There’s no witty remark or sarcastic comeback that comes to mind. He so easily saw through you, it scares you into saying yes right there. But, even while ruminating for a moment, you search for reasons to deny him of your company, and you find none. If tonight wasn’t so bad, what’s one more without expectations?
“Sure,” you finally say, and he gives you the grin you were looking for that could go toe to toe with any city streetlight. That mesmerizing, gum-revealing grin that makes a part of your knees weak.
You knew he was nice to look at from faraway in the secrecy of your cubicle, but it’s at a new level now, one that’s unquellable.
On the drive home, as you replay his smile in your mind’s eye, you know without a doubt that the buzz in your veins isn’t just because of the soju still lingering in your bloodstream.
──────
It’s not, under any circumstances, a date.
You parrot the words as you move around your bedroom, the clock on your dresser practically screaming at you to leave while the day is young. Work ended an hour ago, and you’re still stumbling on what to do about your attire.
No way is this a date. I’ve been on them before, I know it when I see it.
The recesses of your mind try to commit every sentence to memory as you put on lipstick, curl your hair, and throw an old dress under a denim jacket. It’s habitual to look nice for a new person, you remind yourself. It’s not like Wonwoo won’t welcome you into his home if you’re wearing a greasy t-shirt and pair of sweatpants, but you digress. You’re simply collecting on your payment, and if he takes it any other way, that’s his problem to deal with.
The ride to his apartment is tense, to say the least. A million thoughts run through your head while you grip the steering wheel tight during every turn and stop through the city to his downtown complex. You try to make light of the building that greets you, thinking about how much legal counsel must make to afford such swanky living spaces, but it doesn’t help. Your hands tremble, no matter how forcefully you clench your fists to stop the shaking.
He’s Wonwoo, a guy who has an interest in seeing you outside of a professional setting, and you’re you, half emotionally composed on your very best day as of late. You have some basis for being nervous, no matter what one would call the meeting arranged between you two today.
He called it dinner, so you’ll start there.

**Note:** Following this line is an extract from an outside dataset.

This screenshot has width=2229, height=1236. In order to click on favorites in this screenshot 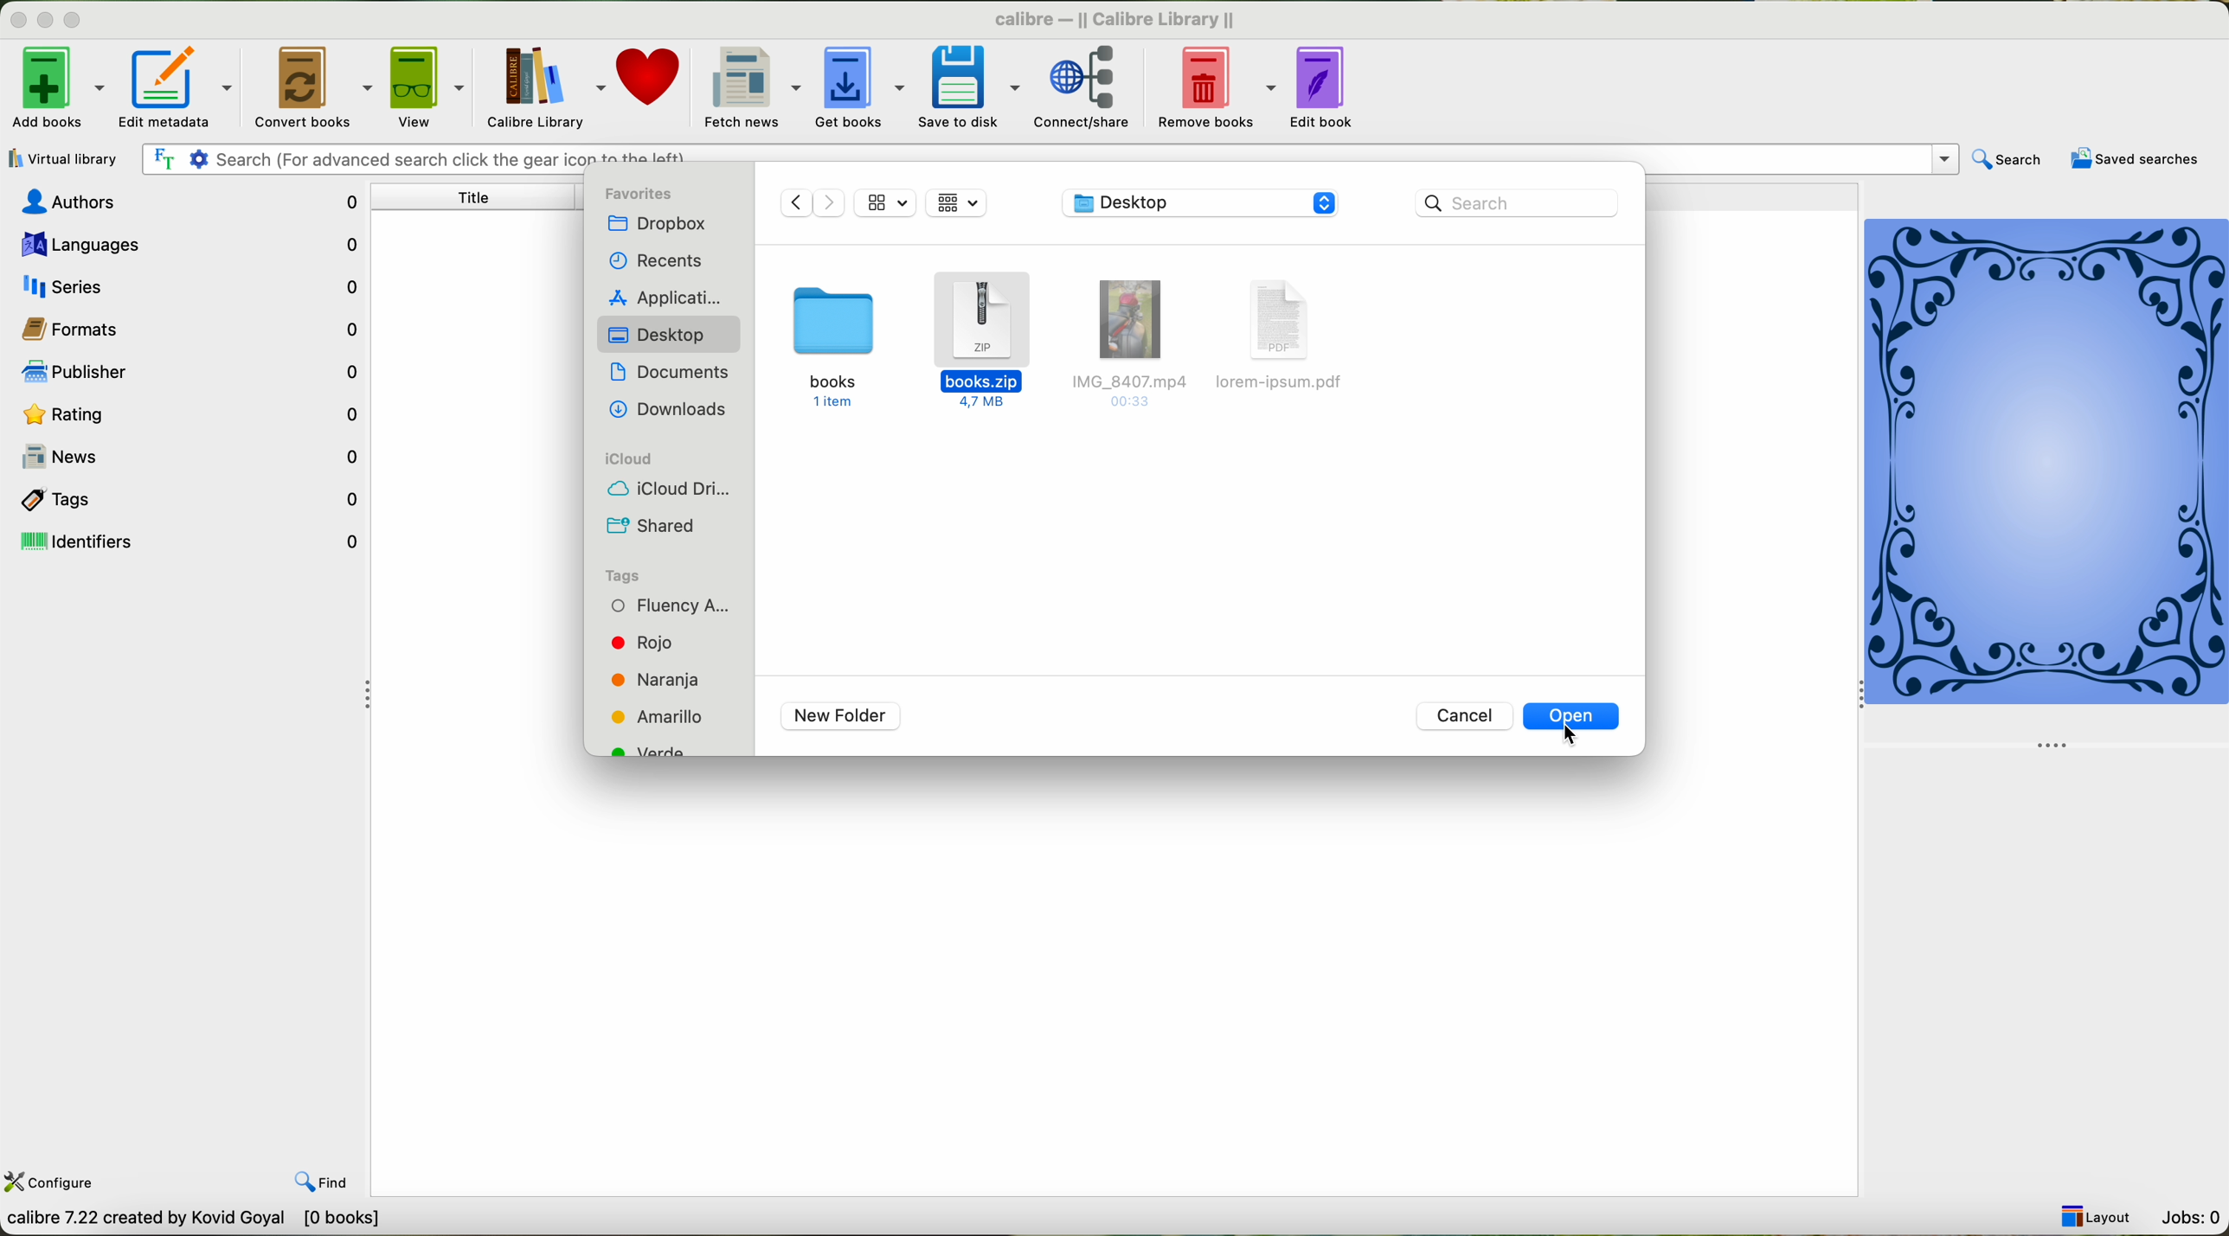, I will do `click(645, 194)`.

Greeting you at your door in a black V-neck and gray jeans, he looks too clean for someone who must’ve been lounging around before you arrived. “You look nice. Got a hot date or something?” He bites his lip in satisfaction when you huff out a breath of air, blowing off his harmless dig.
“I’m here for the information I won last night. And the plate of food you promised me.”
He beckons you inside with a smile and an arm pointed inside, and you walk through the threshold with all the knots in your stomach, reminding you of their presence with every step.
Wonwoo’s living space appears to be stereotypical for a guy in his mid-twenties. The apartment’s all dark wood and grey wallpaper, from his industrial bar table to the kitchen marble, but he’s made it his in his own way. Some action figures line a bookshelf near the kitchen, and a guitar sits on its stand in the corner of the entertainment center dominating the living room. But you glean little pieces of information about him from the tchotchkes that surround you. The black cat plushie that sits on the sofa, the NASA magazines he must have a subscription for, and the sounds of jazz playing low on the TV all indicate the quiet eccentricities of his personality.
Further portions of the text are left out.